**Required work:** Reproduce each of the following records line for line, without altering a single character.

[A series of records]
↓

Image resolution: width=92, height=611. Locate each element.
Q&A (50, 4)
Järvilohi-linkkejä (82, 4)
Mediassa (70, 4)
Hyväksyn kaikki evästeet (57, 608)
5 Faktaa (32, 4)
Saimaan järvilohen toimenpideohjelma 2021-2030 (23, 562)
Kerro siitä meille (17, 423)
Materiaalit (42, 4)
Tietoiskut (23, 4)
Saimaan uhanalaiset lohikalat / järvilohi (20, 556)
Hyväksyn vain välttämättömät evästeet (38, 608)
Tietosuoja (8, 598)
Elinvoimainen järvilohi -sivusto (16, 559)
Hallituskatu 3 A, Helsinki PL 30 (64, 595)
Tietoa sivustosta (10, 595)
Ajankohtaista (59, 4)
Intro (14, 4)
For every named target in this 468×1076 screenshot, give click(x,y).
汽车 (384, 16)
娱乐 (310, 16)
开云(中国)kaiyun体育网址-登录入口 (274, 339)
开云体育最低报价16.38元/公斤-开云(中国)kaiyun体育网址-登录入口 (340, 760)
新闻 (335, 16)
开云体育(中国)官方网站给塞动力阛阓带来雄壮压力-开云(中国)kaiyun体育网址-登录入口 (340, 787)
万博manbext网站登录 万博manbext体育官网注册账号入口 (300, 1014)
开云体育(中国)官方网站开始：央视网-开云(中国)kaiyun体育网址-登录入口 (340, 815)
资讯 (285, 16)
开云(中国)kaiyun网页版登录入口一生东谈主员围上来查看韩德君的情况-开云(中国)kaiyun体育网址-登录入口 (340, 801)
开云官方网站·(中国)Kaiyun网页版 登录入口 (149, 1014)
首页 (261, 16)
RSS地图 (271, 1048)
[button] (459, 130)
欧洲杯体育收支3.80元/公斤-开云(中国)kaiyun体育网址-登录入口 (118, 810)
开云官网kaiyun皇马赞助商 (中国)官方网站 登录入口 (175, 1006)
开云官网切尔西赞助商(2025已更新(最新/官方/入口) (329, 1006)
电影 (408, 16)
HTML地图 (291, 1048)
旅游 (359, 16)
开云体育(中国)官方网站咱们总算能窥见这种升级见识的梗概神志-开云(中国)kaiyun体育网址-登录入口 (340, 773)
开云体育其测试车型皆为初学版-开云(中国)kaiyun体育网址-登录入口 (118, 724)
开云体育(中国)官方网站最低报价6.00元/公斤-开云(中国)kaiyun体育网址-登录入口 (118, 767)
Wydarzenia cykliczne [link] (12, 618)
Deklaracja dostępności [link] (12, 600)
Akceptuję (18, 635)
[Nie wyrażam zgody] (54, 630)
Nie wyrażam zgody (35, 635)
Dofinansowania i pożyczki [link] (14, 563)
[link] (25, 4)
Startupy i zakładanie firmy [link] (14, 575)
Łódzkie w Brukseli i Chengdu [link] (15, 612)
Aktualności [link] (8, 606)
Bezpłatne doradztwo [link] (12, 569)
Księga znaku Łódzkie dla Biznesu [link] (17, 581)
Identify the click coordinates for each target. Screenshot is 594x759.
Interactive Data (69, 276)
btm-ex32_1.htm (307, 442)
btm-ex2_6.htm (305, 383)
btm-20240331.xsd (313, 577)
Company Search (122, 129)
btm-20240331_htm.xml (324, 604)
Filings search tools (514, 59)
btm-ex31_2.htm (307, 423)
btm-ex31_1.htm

↑

**Full output:**
Image resolution: width=92, height=611. Locate each element.
Q&A (50, 4)
Järvilohi-linkkejä (82, 4)
Mediassa (70, 4)
Hyväksyn kaikki evästeet (57, 608)
5 Faktaa (32, 4)
Saimaan järvilohen toimenpideohjelma 2021-2030 (23, 562)
Kerro siitä meille (17, 423)
Materiaalit (42, 4)
Tietoiskut (23, 4)
Saimaan uhanalaiset lohikalat / järvilohi (20, 556)
Hyväksyn vain välttämättömät evästeet (38, 608)
Tietosuoja (8, 598)
Elinvoimainen järvilohi -sivusto (16, 559)
Hallituskatu 3 A, Helsinki PL 30 (64, 595)
Tietoa sivustosta (10, 595)
Ajankohtaista (59, 4)
Intro (14, 4)
For every named target in this 468×1076 screenshot, give click(x,y).
汽车 (384, 16)
娱乐 (310, 16)
开云(中国)kaiyun体育网址-登录入口 (274, 339)
开云体育最低报价16.38元/公斤-开云(中国)kaiyun体育网址-登录入口 (340, 760)
新闻 (335, 16)
开云体育(中国)官方网站给塞动力阛阓带来雄壮压力-开云(中国)kaiyun体育网址-登录入口 (340, 787)
万博manbext网站登录 万博manbext体育官网注册账号入口 (300, 1014)
开云体育(中国)官方网站开始：央视网-开云(中国)kaiyun体育网址-登录入口 (340, 815)
资讯 (285, 16)
开云(中国)kaiyun网页版登录入口一生东谈主员围上来查看韩德君的情况-开云(中国)kaiyun体育网址-登录入口 (340, 801)
开云官方网站·(中国)Kaiyun网页版 登录入口 (149, 1014)
首页 (261, 16)
RSS地图 (271, 1048)
[button] (459, 130)
欧洲杯体育收支3.80元/公斤-开云(中国)kaiyun体育网址-登录入口 (118, 810)
开云官网kaiyun皇马赞助商 (中国)官方网站 登录入口 (175, 1006)
开云官网切尔西赞助商(2025已更新(最新/官方/入口) (329, 1006)
电影 (408, 16)
HTML地图 (291, 1048)
旅游 (359, 16)
开云体育(中国)官方网站咱们总算能窥见这种升级见识的梗概神志-开云(中国)kaiyun体育网址-登录入口 (340, 773)
开云体育其测试车型皆为初学版-开云(中国)kaiyun体育网址-登录入口 (118, 724)
开云体育(中国)官方网站最低报价6.00元/公斤-开云(中国)kaiyun体育网址-登录入口 (118, 767)
Wydarzenia cykliczne [link] (12, 618)
Deklaracja dostępności [link] (12, 600)
Akceptuję (18, 635)
[Nie wyrażam zgody] (54, 630)
Nie wyrażam zgody (35, 635)
Dofinansowania i pożyczki [link] (14, 563)
[link] (25, 4)
Startupy i zakładanie firmy [link] (14, 575)
Łódzkie w Brukseli i Chengdu [link] (15, 612)
Aktualności [link] (8, 606)
Bezpłatne doradztwo [link] (12, 569)
Księga znaku Łódzkie dla Biznesu [link] (17, 581)
Identify the click coordinates for each target. Screenshot is 594x759.
Interactive Data (69, 276)
btm-ex32_1.htm (307, 442)
btm-ex2_6.htm (305, 383)
btm-20240331.xsd (313, 577)
Company Search (122, 129)
btm-20240331_htm.xml (324, 604)
Filings search tools (514, 59)
btm-ex31_2.htm (307, 423)
btm-ex31_1.htm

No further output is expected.